> _LISTED ENTRIES_
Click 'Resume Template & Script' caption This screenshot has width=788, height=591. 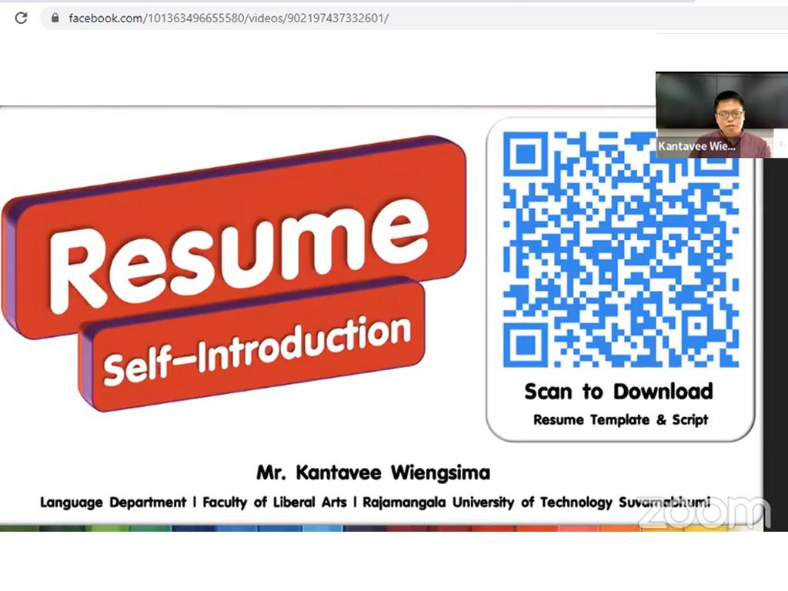[x=620, y=420]
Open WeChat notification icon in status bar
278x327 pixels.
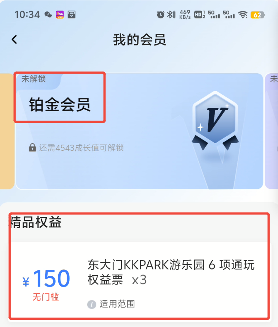pyautogui.click(x=48, y=14)
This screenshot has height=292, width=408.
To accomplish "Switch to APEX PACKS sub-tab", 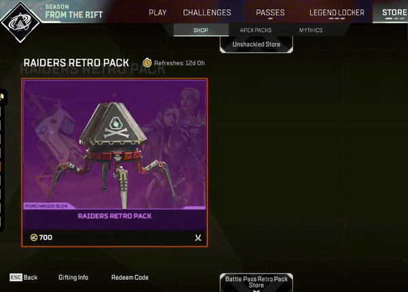I will point(256,30).
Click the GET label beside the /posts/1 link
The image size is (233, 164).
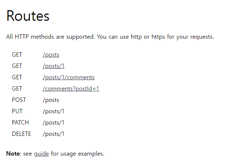17,66
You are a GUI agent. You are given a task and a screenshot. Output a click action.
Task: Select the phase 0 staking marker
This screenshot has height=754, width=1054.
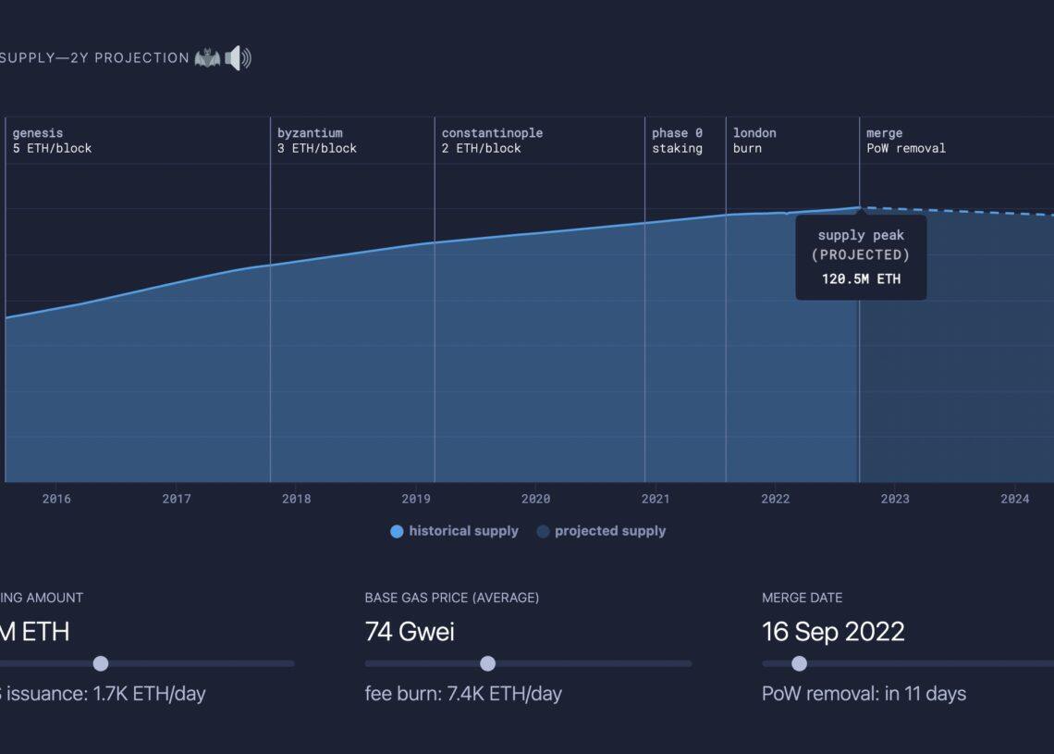click(677, 141)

> _WORK REQUEST_
What is needed is an exact repeat of only the lines from the one containing "You are a GUI" through the last line of the listing above, both ends included, without the pictures.

> _REPLY_
You are a GUI agent. You are given a task and a screenshot. Output a click action.
Task: Select the phase 0 staking marker
This screenshot has height=754, width=1054.
click(677, 141)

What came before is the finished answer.